▶ _WHAT IS BEING ASKED_: What's wanted is each entry repeated verbatim, minus its images.

▶ _SOURCE DATA_:
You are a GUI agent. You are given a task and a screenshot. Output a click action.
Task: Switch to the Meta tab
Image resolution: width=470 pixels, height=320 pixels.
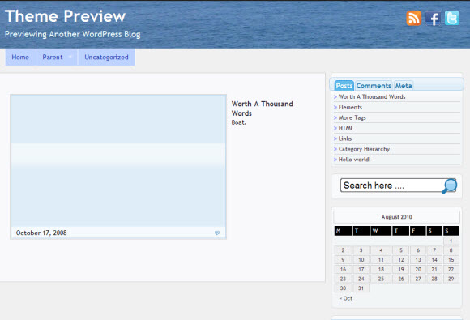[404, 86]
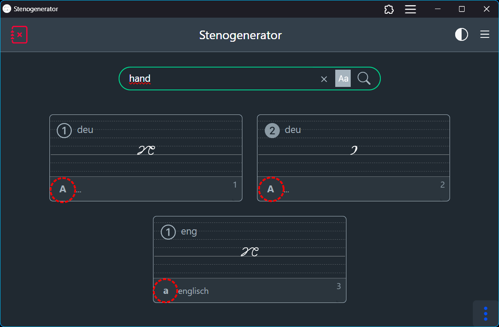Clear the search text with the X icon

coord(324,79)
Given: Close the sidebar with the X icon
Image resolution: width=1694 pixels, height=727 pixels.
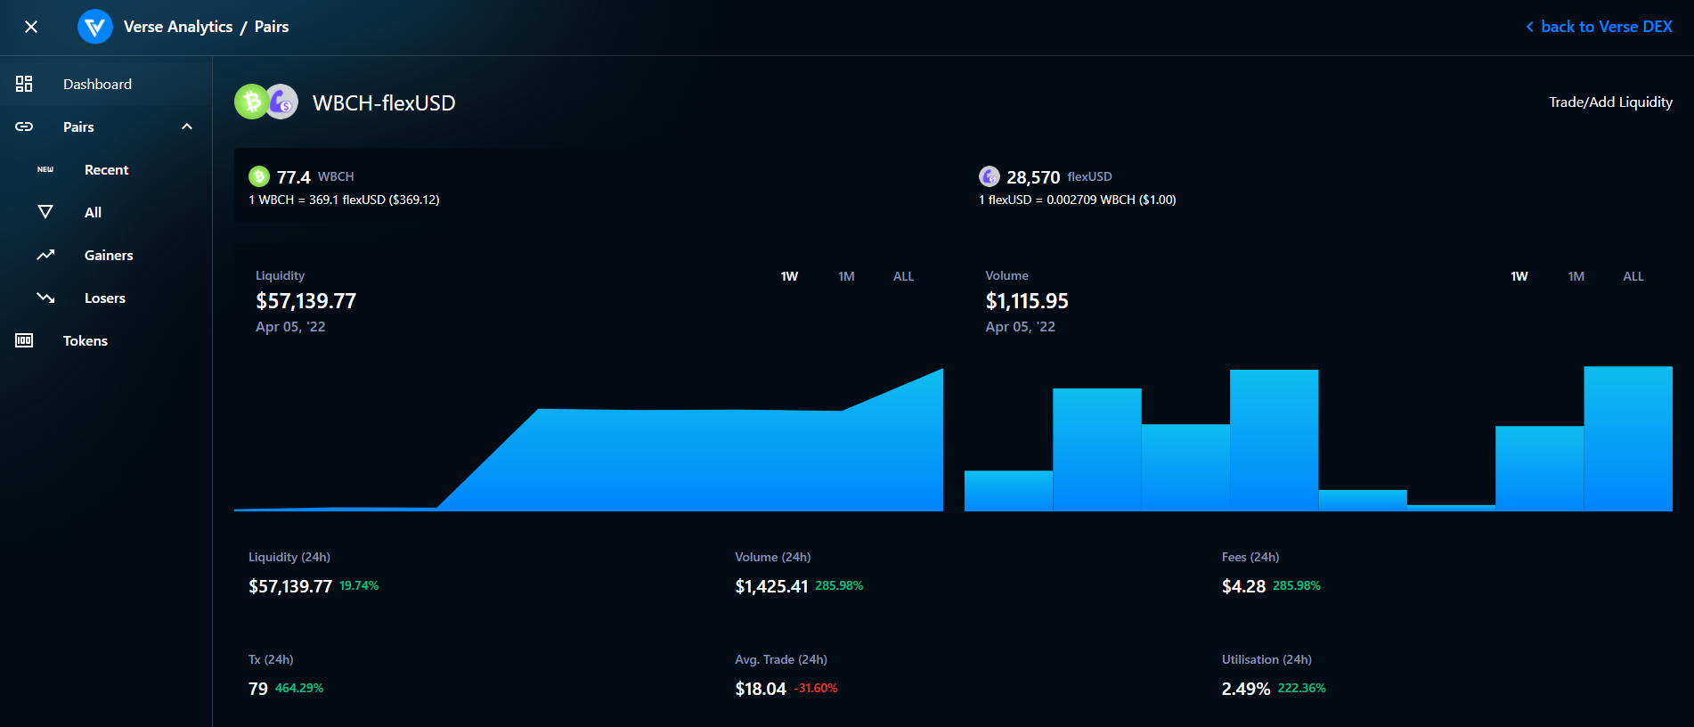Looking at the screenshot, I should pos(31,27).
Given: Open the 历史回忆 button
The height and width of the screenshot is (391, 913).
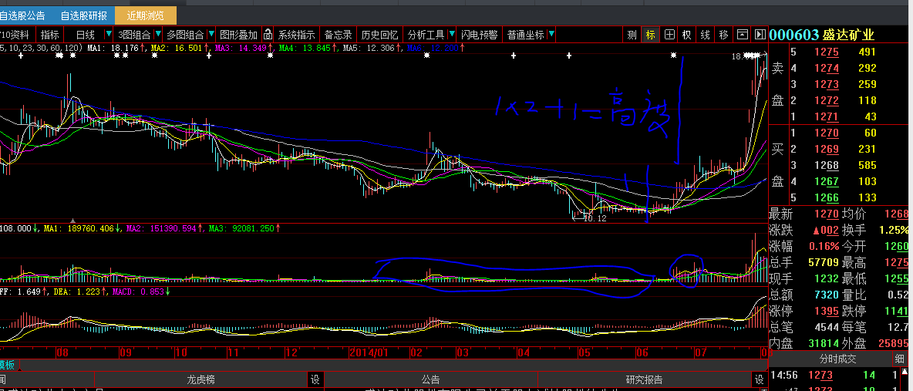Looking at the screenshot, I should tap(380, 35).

▶ _WRITTEN REPLY_:
You are a GUI agent. You are given a task and a screenshot. Output a click action.
Task: Switch to the Meta tab
Image resolution: width=470 pixels, height=320 pixels.
[404, 86]
Clear the search text with the X icon

coord(324,79)
Given: Close the sidebar with the X icon
Image resolution: width=1694 pixels, height=727 pixels.
Looking at the screenshot, I should pos(31,27).
Given: Open the 历史回忆 button
The height and width of the screenshot is (391, 913).
Looking at the screenshot, I should tap(380, 35).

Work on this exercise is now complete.